# Moving to West coast Florida



## solomon1979 (Jul 4, 2013)

I am moving to Florida(around Sarasota) and I want to visit and join a lodge. I would like to visit PHA lodges also. I am a MM raised in a blue lodge. I am wondering which PHA  lodges are recognized by the UGLE that I can visit. 


Freemason Connect Mobile


----------



## perryel (Jul 4, 2013)

My understanding is that all symbolic lodges are Blue, be they Prince Hall or "Mainstream."  MWPHGL of FL is regular and derives its authority from the UGLE charter granted African Lodge #459.  There is no questions of recognition between PHA & UGLE; however, recognition between individual, state Grand Lodges is a different question entirely.

As a MM, you should be free to travel to a PHA lodge without concern.


Freemason Connect Mobile


----------



## solomon1979 (Jul 4, 2013)

Excellent. I guess my next question would be is if the GL of Florida accepts PHA. 


Freemason Connect Mobile


----------



## dfreybur (Jul 8, 2013)

solomon1979 said:


> I guess my next question would be is if the GL of Florida accepts PHA.



Florida does not yet have PHA recognition.  They do not appear in the UGLE list - UGLE grants recognition based on local recognition.


----------



## FlBrother324 (Aug 22, 2013)

solomon1979 said:


> I am moving to Florida(around Sarasota) and I want to visit and join a lodge. I would like to visit PHA lodges also. I am a MM raised in a blue lodge. I am wondering which PHA  lodges are recognized by the UGLE that I can visit.
> 
> 
> Freemason Connect Mobile



I am a MM in Florida, Blue Lodges are under the jurisdiction of the Grand Lodge Of Masons of Florida. We are not affiliated ( for unknown reasons) with any PHA lodges or Grand Lines of the same. 

If you are AF&AM or F&AM you will not be able to visit any of the PHA Lodges while here. 

My understanding is, there is no cross recognition for PHA Brothers per Grand Lodge of Florida. Whether we as Brothers agree or not.
I believe it was proposed by the Grand Lodge of Florida through talks but they were not a accepted by the PHA Grand Lodge Of Florida Officers. ???

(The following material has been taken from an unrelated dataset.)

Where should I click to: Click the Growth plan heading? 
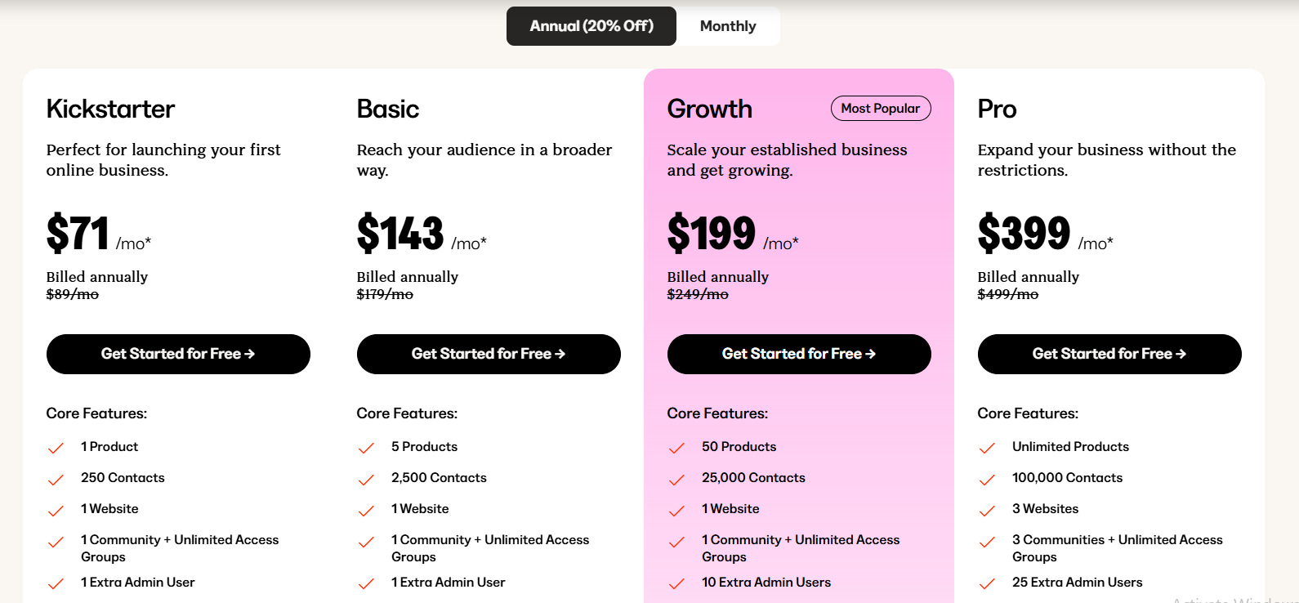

If you need clarification  you can go to the Grand Lodge of Florida website @: glflamason.org, it has a list of all Blue Lodges. If it is not on the list it is considered clandestine and subjects the Brother ( if a Florida Mason) to suspension or expulsion  from the craft. 



"Thems the Rules"! 

Sorry Brother,

Yours, in His Service.


----------